If the Chardon district doesn't receive additional revenue soon, an additional $1.8 million will have to be slashed after the next school year.
The West Geauga Board of Education voted two weeks ago to cut costs for the 2011-12 school year by $750,000. School Superintendent Thomas Diringer is looking at a 20 percent reduction in funding from the State of Ohio next year, although exact figures from the budget-slashing administration of new Gov. John Kasich are not yet known. Despite a lack of critical information from the state, West Geauga faces an edict from the state to act on an impending $1 million deficit in fiscal-year 2013.
Unlike the Chardon and West Geauga districts, where local voters turned down money issues last November, voters in the Solon School District approved a 6.9-mill operating levy last May. Nevertheless, Solon School Board President Julie Glavin also pointed to trouble ahead with state funding cuts. In particular, she referred to the Ohio Legislature's abolishment of tangible permanent property taxes on businesses. When the state ends its reimbursement of that lost revenue in 2013, the Solon district stands to lose $11 million a year, 17 percent of its operating budget.
People who care about the education of their children might be wondering whatever happened to DeRolph vs. State of Ohio. That case, initiated in 1991, contended that the state had failed to provided an "efficient" educational system, as required by the Ohio Constitution. Ruling in favor of the plaintiffs in 1994, Perry County Court Judge Linton Lewis Jr. stated that "public education is a fundamental right in the state of Ohio."
The Ohio Supreme Court agreed in 1996, finding that Ohio's heavy reliance on local property taxes for school funding was unconstitutional.

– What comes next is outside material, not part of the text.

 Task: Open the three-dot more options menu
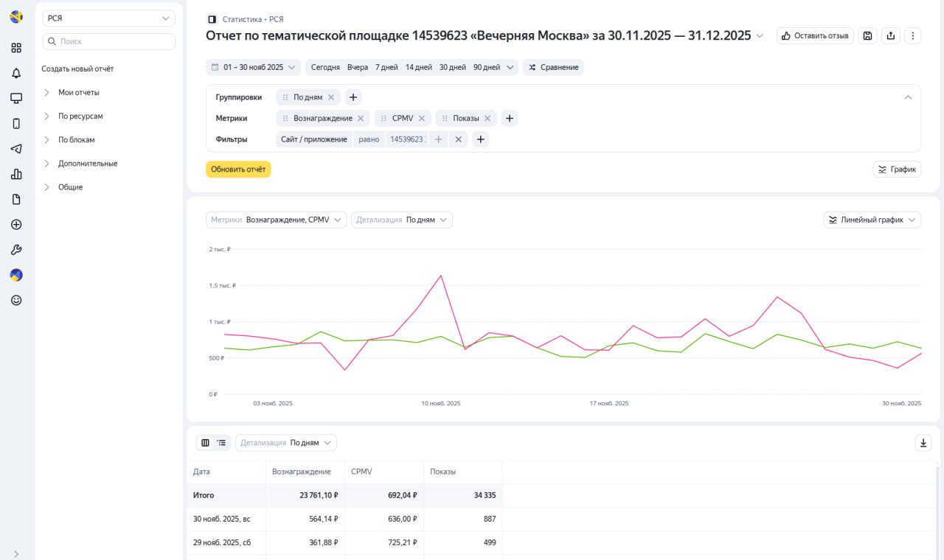[x=913, y=35]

As the legislative shysters sought to sidestep genuine rectification of gross inequities, the high court ruled again and again and again, in 2000, 2001 and 2002, that the funding method remained unconstitutional.
Even as the politicians in Columbus continue to defy the constitutional mandate to provide an efficient system of public education and disregard repeated court orders to properly fund that fundamental right of Ohio children, the derelicts who call themselves representatives of the people keep pilfering their tax dollars.

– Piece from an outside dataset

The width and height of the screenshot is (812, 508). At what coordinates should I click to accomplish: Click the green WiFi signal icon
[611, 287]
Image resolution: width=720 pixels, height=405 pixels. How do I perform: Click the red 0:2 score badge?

The same state government that should have lost all credibility in the realm of public education continues to compound unfunded mandates upon local schools -- from purposeless proficiency tests that stifle innovation and stigmatize lower-income districts to preferential open-enrollment and post-secondary options for certain select students. The latest costly mandate is all-day kindergarten.
Meanwhile, the state siphons off precious tax dollars for dogmatic experimentation with private-school vouchers and charter schools, which have proven to be racially divisive, rife with graft and dismal in educational performance.
Too much of the taxpayers' anger is being misdirected at local school boards, instead of at the state government that so justly deserves their wrath. It's long past the time for Columbus to put up or shut up.